The S5 coach was mangled and they had to cut the top open. Now it so happened that Vidya was right below the roof as he was on the upper berth. So in the process of cutting the roof, his face got completely burnt from the heat of the welding torch. Whether he died before itself or during this process is anybody’s guess.
My cousin en-route from Mumbai called me and said Vidya’s father was coming and I have to break the news to him about his son’s death. His father was only told that Vidya is injured. I felt terrible that I am meeting this man for the first time in my life and the first thing I have to speak to him is that his son is dead. I confided about this to a relative of mine Pandu, who came to see me there, to which he said not to worry and he will take care of that. I wondered how he will do that.

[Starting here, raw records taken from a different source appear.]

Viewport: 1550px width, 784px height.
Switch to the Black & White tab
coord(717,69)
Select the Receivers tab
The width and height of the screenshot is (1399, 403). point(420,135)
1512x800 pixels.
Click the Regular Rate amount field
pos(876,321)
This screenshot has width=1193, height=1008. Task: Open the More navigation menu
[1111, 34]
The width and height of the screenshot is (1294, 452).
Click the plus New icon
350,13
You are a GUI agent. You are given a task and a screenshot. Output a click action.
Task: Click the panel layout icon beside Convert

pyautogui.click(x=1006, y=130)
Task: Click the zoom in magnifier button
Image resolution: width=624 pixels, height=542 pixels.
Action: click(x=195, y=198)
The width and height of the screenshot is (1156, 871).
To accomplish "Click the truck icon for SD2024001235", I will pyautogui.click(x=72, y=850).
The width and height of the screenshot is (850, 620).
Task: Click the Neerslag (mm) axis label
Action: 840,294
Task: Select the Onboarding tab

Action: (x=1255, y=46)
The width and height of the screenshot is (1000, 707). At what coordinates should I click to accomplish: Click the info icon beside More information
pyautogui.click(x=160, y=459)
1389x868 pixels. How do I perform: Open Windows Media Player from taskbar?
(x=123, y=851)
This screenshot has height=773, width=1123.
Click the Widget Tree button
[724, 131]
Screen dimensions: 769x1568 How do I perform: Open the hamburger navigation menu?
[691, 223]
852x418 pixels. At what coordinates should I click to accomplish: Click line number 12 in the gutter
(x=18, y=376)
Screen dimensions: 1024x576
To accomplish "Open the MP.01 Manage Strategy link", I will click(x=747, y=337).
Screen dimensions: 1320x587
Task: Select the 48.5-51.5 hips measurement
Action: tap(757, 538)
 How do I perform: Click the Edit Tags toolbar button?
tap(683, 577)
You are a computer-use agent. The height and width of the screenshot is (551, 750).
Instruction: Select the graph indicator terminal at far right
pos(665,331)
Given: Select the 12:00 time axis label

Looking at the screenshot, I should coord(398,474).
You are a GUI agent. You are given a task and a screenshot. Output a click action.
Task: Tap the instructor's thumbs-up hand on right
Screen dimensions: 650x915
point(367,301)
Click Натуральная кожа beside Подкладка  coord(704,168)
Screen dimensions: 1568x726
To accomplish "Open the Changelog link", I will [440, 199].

When Vidya’s father walked in looking at me very fearfully not knowing what to expect Pandu sharply slapped his back from behind and said in a tone of loud cheerful happiness ‘Your son is very lucky. God loves him and took him away. We all are bastards and I don’t know when we will get that lucky”. I was shocked at the way Pandu broke the news. The effect on Vidya’s father was mesmeric. He was startled both with the news and the way it was told to him. My first reaction was that it was very insensitive on Pandu’s part but on second thoughts I thought it was the most perfect way of breaking the news in that situation. Pandu went on a barrage of advantages, incidents and anecdotes about God and His ways not giving thinking and feeling time to Vidya’s father. Pandu was instinctive but I think he was more a philosopher and psychiatrist than anybody I met.
Later I sat with Vidya’s father and gave a long talk to him on why he should not show Vidya’s body in the state of his burnt face to his mother. I said ‘let her remember him the way he was’, to which he countered how he cannot do that as he is her only son to which I was getting angry more with the fact that my logic was not being listened to.
However by the time he reached his place along with the body, my cousin called me and told me that Vidya’s father decided to go by my advice and got the cremation done without the mother seeing Vidya’s face. I felt triumphant of my counselling power.
Anyway after the entire experience the one truth I realized for myself is that “life is really a comedy which pretends to be a tragedy”.